## 課題 1
月夜の手紙によると、古代中国では月の通り道に星宿をいくつつくったか。
## 課題 2
月夜の手紙の続きを、最後の文のあとから書いてください。

## 本文
==========

星空書簡1-月夜に

第29期(2016年10月-11月)

はじめまして。今日から、まだ見ぬ、名前も知らないあなたに向かって
手紙を書くことにしました。でも、私はすでにあなたを知っているような
こともあるでしょうし、あなたもはたと私とあったことがあるように思う
かもしれません。

今、月齢5の月が南西の空に輝いています。しかも今夜は月のすぐ下に
明るい土星がランデブーしているのですよ。あなたの空には見えているかしら。

月は毎日、星の中を東へと移動していきます。それはまるで、お月さまが、毎日
違う星の宿にとまっているように見えたのでしょう。古代中国では、それを星宿と呼んで、
月の通り道に28種類つくりました。それが二十八宿と呼ばれる、中国オリジナルの星座の
ようなものです。

そうやって毎日渡り歩いて、今月は13日になると、「十三夜」がやってきます。
左側が少し欠けた、風情のある月。あなたの住む街では、十三夜のお月見は
やるのかしら。私は今、山梨県に住んでいますが、山梨の人たちは、十三夜の
お月見を当たり前のようにやっています。それどころか、十五夜(いわゆる仲秋の
名月、旧暦8月15日に行うお月見)を祝ったら、十三夜もやらないと縁起が悪いという
話さえあるのです。どこのコンビニエンスストアにも、十三夜用のおだんごが置かれます。

==========

## データ
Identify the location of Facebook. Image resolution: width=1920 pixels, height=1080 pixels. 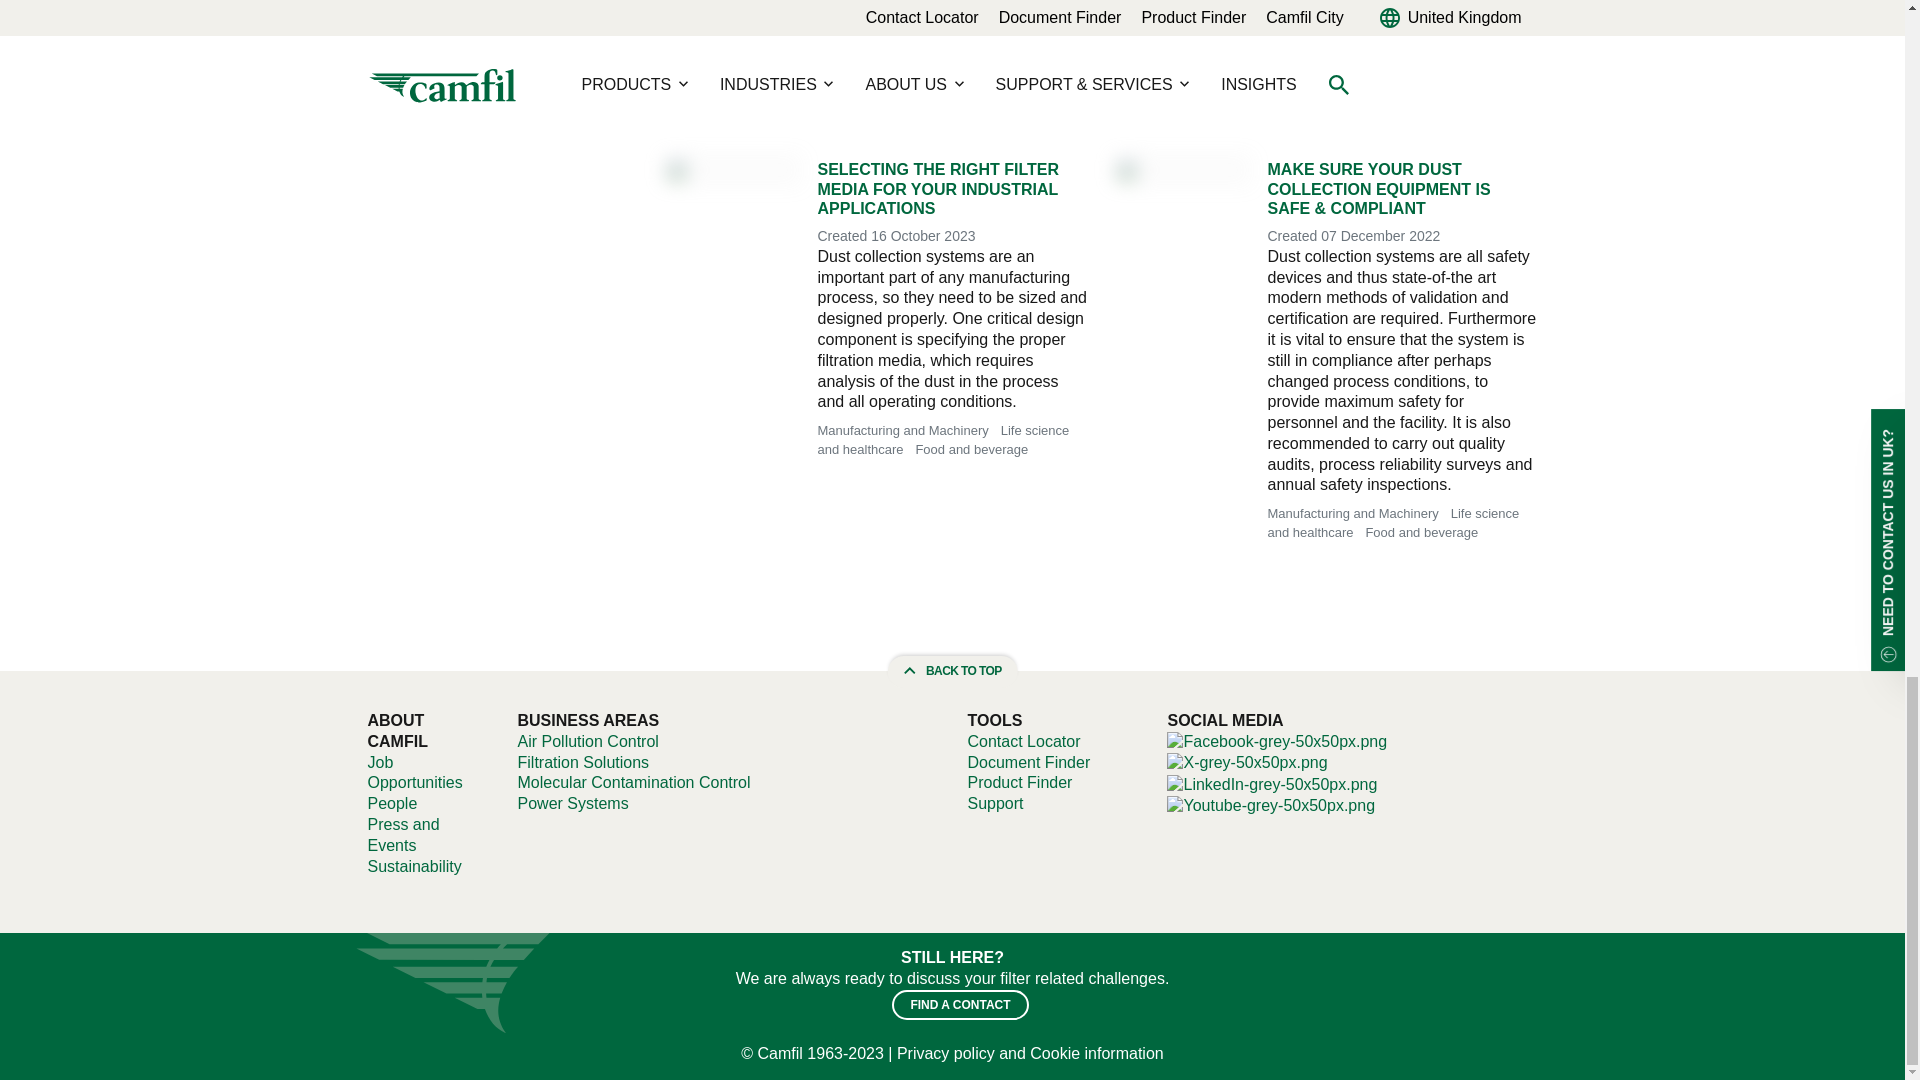
(1276, 741).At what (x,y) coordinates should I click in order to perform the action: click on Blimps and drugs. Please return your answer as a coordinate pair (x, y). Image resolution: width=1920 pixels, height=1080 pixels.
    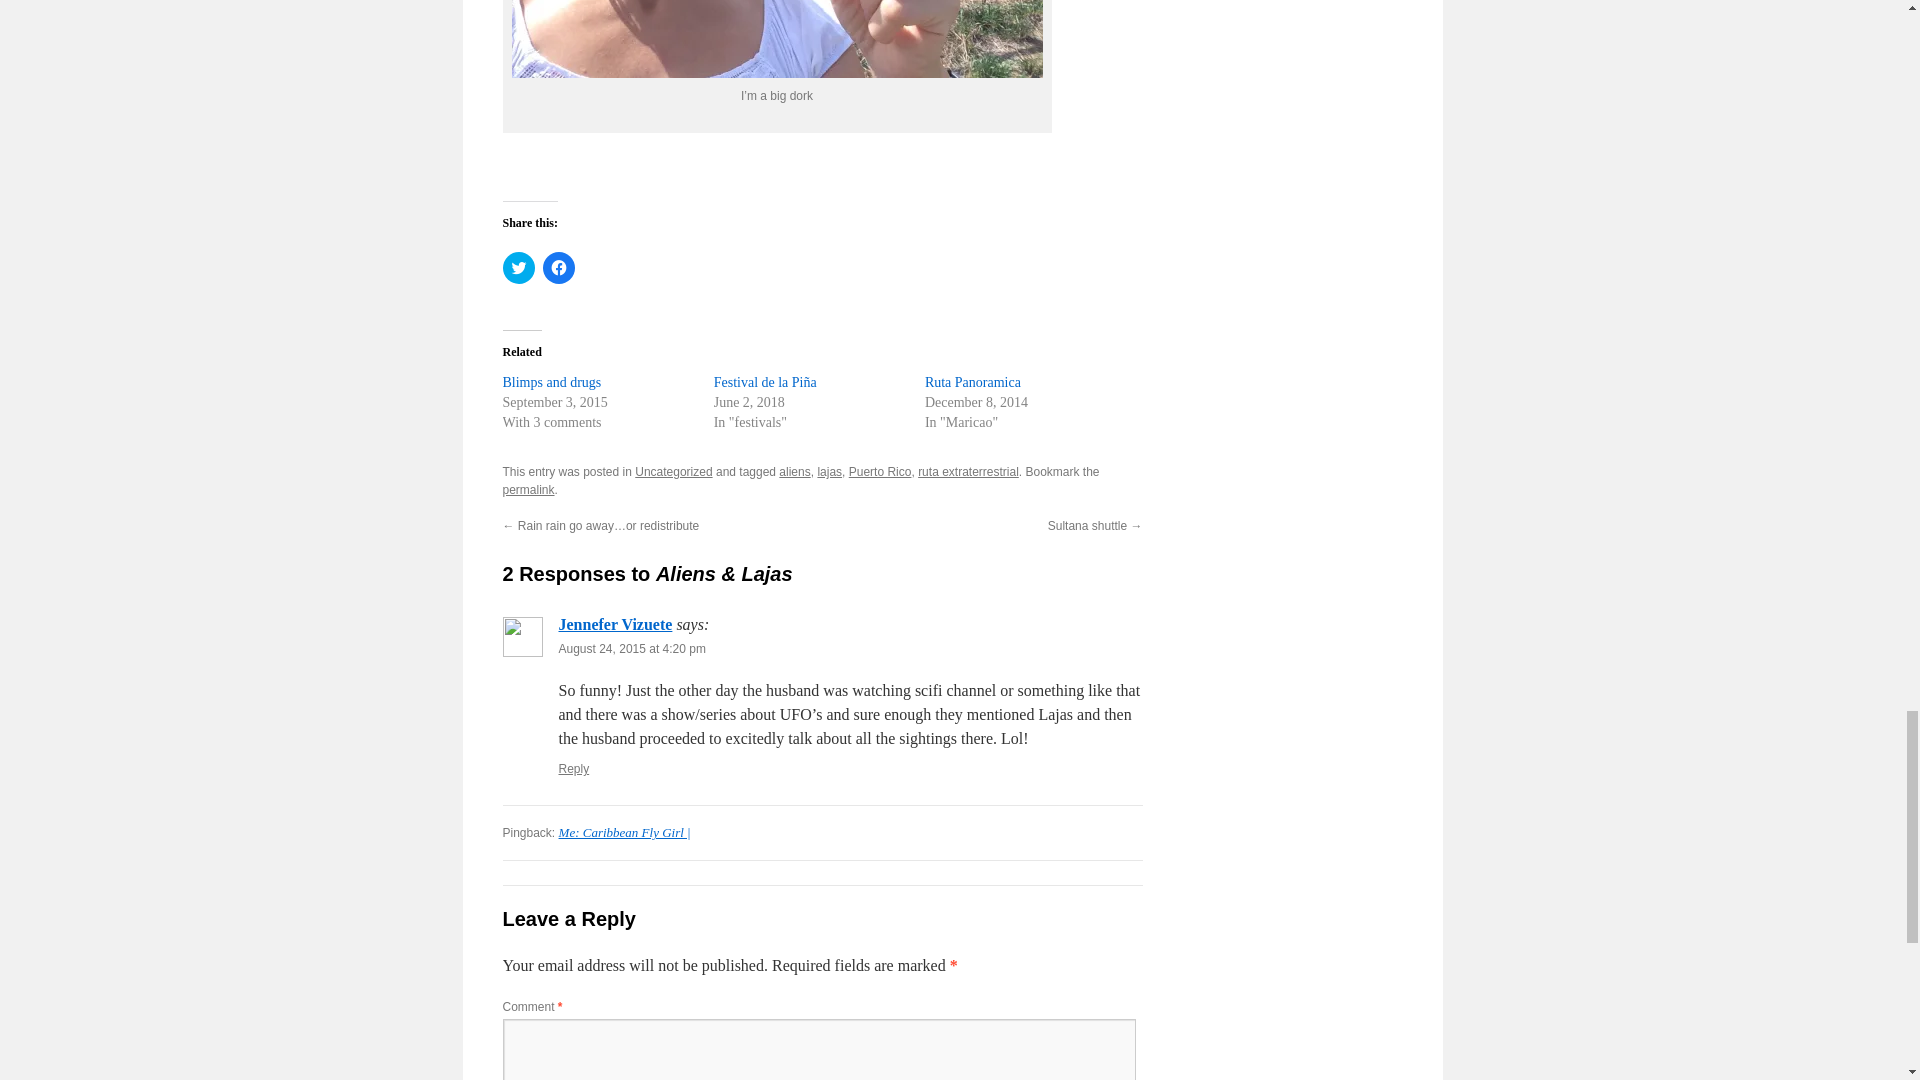
    Looking at the image, I should click on (550, 382).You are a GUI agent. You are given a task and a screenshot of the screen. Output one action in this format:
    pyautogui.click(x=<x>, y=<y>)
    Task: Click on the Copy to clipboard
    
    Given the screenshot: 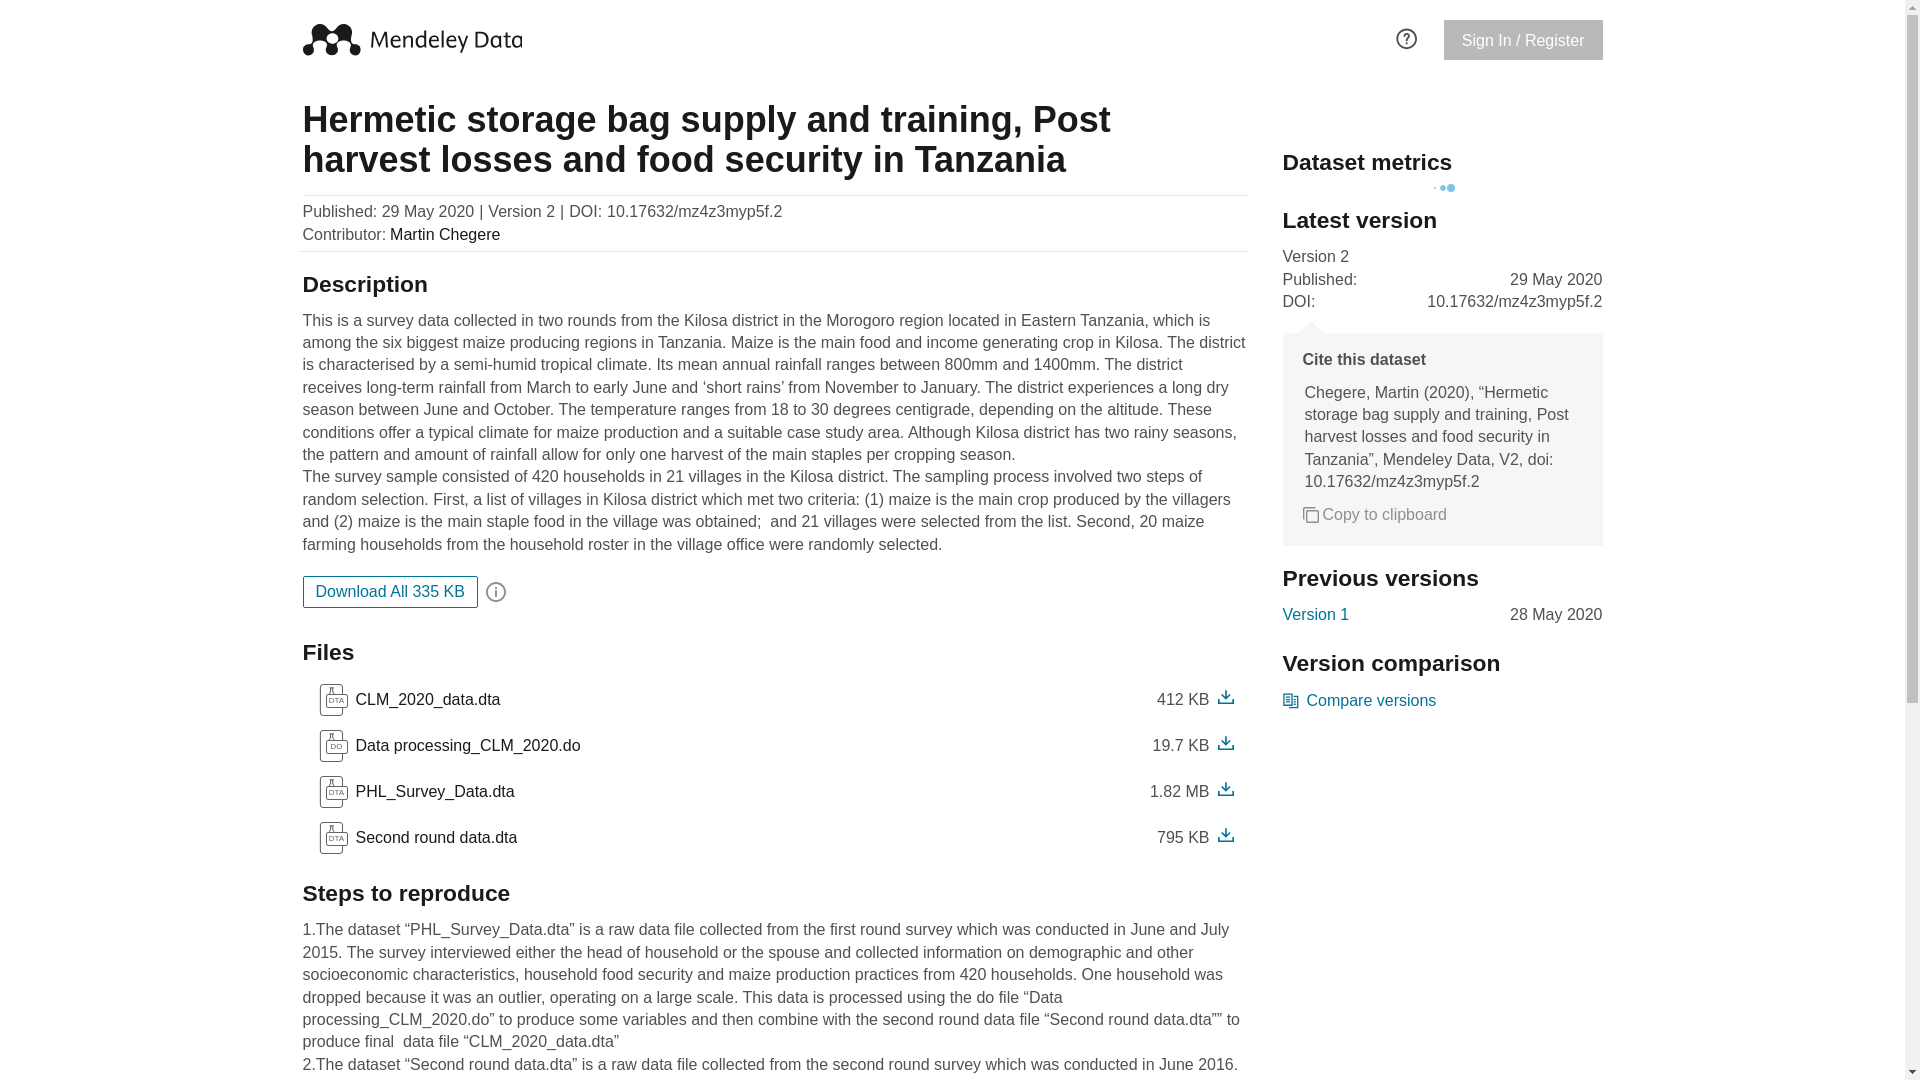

==========

## 解答 1
28種類。

## 解答 2
今年はたまたま9月1日と10月1日が新月だったので、ちょうど15日に十五夜、そして
13日に十三夜となりました。旧暦を生きたころの人たちと心が重なりあうようで、
少し嬉しい気分です。

月の光は、人工の光には到底なすことのできない、心を射抜くような強くて柔らかい
光をもたらしてくれますね。その光に人々が発見し、集積してきた「知」も数知れず、
またそこに馳せてきた切ない思いも数知れず・・
そんなことをあれこれ思いながら、毎日明るさを増す月をしばらく眺めませんか。

来週、ちょうど十三夜の日に、次のお手紙を書こうと思っています。
あなたの場所から、その光が見えますように、と願っています。
秋の気配が押し寄せています。どうぞご自愛を。